OPINION
Alternative investments

The coming wave of US homebuyers

It’s important to consider who potential homebuyers are and the answer, increasingly, is millennials. Image: Bloomberg

How higher rates for longer could be positive for US consumption.

As investors begin to think about how to position portfolios for November’s US election, one recurring question is why president Joe Biden gets so little credit, in the polls, for America’s strong economic performance.

The most obvious answer is that the ordinary American feels the immediate pain of inflation and high rates more than the somewhat abstract benefits of GDP growth and job security. The opinion polls appear less anomalous when seen next to the Conference Board’s Consumer Confidence Index, which has plummeted to a level last seen in summer 2022, when energy prices were soaring and the US Federal Reserve was throwing 75 basis point rate hikes onto the flames of inflation.

The last few months’ stubborn inflation data has led the market to price for just two rate cuts this year, at best, and the consensus sees this as a major reason for consumer pessimism — and Biden’s low rating on the economy.

But what if the prospect of higher rates for longer turns out to be a positive for consumer spending? That sounds counterintuitive until you look at the US housing market.

Tumbleweed

Superficially, that market does not seem like a hotbed of activity.

Existing home sales are down some 25 to 30 per cent from pre-pandemic levels, according to the National Association of Realtors (NAR). That decline is closely echoed by the Mortgage Bankers Association of America (MBA) Purchase Index, which measures mortgage applications with refinancings and other nonpurchase loans stripped out.

Both measures started to slide during 2022, revealing a clear story: as interest rates surged, potential homebuyers sat on the sidelines to await the return of cheaper mortgages, leaving the housing market to be overrun by tumbleweed.

The Fed rate remains above 5 per cent. The MBA average 30-year mortgage rate climbed back above 7 per cent in April, and for the first time it is cheaper to rent than to buy across all 50 of the largest metropolitan areas in the US — almost 40 per cent cheaper, according to financial products comparison site Bankrate.

So, why would anyone anticipate a housing market rebound?

Homebuyer holdouts nearing capitulation

The answer is that the psychology of the housing market can change just like the psychology of the bond market. Investors have priced for higher rates for longer and, in our view, there is no reason to assume that potential homebuyers haven’t made the same adjustment.

Six months ago, the calculation is likely to have been, “If I wait another year, my mortgage probably won’t be the 3 per cent I’d have gotten in 2021, but it might be more like 4 to 5 per cent.” Today, 6 per cent-plus looks nailed on for the foreseeable future.
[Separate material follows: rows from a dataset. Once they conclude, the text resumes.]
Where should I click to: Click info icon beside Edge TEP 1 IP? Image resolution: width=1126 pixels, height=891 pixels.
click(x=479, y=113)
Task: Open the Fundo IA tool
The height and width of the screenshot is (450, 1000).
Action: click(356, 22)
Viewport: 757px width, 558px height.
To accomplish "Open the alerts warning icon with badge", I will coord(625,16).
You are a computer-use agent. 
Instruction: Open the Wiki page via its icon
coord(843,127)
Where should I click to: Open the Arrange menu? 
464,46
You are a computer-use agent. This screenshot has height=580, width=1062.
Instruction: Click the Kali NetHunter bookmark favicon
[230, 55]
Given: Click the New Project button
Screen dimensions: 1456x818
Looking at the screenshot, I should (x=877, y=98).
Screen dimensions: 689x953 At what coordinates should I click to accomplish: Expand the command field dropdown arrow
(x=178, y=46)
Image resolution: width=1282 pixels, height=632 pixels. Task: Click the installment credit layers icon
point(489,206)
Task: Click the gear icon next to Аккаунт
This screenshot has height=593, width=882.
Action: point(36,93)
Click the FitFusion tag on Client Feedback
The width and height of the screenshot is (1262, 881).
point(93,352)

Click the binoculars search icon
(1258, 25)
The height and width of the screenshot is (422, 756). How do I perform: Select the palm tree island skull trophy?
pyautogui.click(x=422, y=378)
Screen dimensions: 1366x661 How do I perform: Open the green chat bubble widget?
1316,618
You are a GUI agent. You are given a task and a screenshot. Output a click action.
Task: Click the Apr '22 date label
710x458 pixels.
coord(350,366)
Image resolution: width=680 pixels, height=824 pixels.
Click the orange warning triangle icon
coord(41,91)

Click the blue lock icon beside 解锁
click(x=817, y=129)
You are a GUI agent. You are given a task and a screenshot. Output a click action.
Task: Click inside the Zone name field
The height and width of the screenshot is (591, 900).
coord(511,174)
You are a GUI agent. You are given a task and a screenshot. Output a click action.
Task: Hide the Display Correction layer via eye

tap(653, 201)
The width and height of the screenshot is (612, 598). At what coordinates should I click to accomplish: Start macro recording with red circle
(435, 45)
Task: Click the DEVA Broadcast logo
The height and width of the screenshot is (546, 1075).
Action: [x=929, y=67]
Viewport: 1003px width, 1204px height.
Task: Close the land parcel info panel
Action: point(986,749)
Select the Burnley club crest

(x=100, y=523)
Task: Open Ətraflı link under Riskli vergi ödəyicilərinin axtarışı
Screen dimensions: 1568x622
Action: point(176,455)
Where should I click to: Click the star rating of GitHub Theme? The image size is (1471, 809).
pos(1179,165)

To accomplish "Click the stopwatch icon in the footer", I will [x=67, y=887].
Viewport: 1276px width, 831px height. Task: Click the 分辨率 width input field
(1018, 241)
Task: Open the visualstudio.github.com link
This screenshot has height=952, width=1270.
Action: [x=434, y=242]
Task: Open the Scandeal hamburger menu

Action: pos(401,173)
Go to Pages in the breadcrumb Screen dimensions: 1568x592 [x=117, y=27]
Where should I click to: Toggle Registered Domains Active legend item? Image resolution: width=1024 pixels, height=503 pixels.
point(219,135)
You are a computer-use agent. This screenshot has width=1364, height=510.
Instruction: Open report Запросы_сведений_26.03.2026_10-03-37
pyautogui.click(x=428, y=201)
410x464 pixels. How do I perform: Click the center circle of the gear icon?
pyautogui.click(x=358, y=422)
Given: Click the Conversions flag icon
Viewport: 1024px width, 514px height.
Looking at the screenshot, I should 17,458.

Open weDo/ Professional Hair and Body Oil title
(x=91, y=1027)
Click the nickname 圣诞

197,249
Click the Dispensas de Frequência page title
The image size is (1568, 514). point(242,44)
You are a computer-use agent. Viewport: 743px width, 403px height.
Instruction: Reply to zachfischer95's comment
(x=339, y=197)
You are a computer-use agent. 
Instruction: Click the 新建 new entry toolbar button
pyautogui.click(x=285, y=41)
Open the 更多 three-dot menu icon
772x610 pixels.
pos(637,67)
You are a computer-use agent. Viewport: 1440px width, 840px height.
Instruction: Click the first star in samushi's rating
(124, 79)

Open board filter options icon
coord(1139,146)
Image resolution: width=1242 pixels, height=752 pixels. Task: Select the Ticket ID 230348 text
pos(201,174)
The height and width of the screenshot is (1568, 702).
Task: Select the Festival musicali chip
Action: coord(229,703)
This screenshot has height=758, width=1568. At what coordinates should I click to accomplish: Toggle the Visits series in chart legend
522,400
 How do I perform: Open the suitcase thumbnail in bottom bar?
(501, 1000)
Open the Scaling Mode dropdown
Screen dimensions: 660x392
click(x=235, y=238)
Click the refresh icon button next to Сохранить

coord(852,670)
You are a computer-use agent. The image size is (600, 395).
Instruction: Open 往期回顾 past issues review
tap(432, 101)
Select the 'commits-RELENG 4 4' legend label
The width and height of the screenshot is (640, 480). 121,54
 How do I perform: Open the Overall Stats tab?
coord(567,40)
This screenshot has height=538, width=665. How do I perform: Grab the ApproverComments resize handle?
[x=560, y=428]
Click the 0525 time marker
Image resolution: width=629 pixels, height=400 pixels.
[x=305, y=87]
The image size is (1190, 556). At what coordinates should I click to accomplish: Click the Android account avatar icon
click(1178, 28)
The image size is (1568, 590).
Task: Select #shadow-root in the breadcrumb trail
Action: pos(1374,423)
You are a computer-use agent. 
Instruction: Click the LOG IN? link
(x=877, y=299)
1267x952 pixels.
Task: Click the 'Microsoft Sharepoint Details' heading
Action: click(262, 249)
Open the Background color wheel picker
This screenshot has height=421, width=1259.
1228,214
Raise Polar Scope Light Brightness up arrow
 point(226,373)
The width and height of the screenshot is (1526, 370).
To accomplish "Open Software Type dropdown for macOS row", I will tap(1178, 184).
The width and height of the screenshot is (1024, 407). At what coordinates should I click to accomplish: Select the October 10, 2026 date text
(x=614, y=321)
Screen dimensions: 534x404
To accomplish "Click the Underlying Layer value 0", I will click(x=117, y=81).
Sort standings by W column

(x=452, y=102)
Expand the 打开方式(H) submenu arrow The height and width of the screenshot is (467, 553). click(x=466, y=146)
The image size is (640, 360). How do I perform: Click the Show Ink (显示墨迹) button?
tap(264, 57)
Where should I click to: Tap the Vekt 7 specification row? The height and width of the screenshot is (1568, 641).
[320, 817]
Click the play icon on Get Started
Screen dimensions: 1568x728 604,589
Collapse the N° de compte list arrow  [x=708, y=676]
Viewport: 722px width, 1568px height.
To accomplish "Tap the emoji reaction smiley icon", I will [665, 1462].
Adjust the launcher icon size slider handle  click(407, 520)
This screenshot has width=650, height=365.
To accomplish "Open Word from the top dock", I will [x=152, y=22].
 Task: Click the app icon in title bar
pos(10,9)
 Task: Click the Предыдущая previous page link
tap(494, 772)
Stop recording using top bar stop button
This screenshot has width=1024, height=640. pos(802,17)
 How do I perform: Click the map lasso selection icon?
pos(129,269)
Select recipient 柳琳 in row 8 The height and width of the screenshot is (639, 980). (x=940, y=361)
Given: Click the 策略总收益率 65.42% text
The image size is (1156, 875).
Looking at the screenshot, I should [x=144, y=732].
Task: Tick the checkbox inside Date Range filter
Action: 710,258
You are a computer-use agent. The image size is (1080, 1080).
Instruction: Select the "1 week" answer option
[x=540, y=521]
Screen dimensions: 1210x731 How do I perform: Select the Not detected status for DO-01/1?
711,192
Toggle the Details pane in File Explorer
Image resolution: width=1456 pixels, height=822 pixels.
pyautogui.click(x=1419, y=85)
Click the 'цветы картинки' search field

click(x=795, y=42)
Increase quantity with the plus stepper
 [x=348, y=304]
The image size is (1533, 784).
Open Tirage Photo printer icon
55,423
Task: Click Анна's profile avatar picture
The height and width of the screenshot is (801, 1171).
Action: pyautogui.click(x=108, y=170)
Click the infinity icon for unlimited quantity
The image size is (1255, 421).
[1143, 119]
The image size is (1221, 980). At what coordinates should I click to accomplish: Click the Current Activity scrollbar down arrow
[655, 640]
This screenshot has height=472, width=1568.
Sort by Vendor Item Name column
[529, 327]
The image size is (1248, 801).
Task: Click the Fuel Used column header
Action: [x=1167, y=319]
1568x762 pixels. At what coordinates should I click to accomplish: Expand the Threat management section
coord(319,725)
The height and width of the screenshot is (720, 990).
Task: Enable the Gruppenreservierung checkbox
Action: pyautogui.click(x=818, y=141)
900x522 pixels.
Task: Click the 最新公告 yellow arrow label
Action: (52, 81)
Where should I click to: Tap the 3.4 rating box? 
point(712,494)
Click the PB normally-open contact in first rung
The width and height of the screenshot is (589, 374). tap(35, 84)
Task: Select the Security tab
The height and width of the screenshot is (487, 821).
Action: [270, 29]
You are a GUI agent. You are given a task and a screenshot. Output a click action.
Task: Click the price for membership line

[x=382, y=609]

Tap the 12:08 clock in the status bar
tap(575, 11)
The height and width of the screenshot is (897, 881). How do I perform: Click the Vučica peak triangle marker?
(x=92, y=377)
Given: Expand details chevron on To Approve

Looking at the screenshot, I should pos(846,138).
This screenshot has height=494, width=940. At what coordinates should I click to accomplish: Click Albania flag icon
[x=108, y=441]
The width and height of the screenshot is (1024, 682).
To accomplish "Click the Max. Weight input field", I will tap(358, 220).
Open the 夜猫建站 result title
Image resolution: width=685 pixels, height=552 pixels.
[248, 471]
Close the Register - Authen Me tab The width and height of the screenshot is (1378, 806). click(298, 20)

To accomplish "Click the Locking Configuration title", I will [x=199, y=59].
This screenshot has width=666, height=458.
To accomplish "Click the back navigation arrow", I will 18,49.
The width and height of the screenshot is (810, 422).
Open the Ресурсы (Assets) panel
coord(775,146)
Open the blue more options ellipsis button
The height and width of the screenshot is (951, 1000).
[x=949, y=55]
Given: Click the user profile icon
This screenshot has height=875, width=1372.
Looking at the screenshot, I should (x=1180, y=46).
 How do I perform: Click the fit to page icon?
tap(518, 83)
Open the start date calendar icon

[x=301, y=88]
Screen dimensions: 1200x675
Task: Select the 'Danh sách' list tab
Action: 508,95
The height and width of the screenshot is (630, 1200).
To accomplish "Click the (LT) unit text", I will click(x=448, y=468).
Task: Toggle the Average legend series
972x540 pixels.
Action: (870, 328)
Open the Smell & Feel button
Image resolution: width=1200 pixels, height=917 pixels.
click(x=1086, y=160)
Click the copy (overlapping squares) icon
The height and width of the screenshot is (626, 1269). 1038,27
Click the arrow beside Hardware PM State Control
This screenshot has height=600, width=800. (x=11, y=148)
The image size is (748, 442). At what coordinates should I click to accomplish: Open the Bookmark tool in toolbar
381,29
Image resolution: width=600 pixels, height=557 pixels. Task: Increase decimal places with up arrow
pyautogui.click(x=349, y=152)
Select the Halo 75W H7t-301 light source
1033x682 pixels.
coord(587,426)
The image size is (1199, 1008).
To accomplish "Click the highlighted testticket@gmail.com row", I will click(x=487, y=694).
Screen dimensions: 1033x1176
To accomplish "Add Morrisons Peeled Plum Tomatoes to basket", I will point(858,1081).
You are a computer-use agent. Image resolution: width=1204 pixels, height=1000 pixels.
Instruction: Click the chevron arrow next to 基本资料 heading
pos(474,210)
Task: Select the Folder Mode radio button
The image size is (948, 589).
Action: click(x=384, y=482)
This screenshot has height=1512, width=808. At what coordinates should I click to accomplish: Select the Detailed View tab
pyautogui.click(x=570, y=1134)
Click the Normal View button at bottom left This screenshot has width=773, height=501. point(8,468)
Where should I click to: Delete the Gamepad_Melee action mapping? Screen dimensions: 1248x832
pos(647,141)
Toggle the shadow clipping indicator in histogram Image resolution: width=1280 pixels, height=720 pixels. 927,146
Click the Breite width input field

In the meantime, house prices are up another 3 per cent.

It is possible that a tipping point was reached in the fourth quarter of last year, when the MBA Purchase Index appears to have bottomed out. Today, we believe the last homebuyer holdouts may be nearing capitulation.

The millennial-homebuyer wave

Finally, it’s important to consider who these potential homebuyers are. The answer, increasingly, is millennials.

For a long time, the assumption was that millennials would never buy their own homes. They were saddled with too much student debt, they didn’t want to take the long-term financial risk of a mortgage, they were less likely to form households.

It turns out the home-owning culture of America is more deeply ingrained than that. Millennials appear to be doing just what their forebears did, only a little later in life.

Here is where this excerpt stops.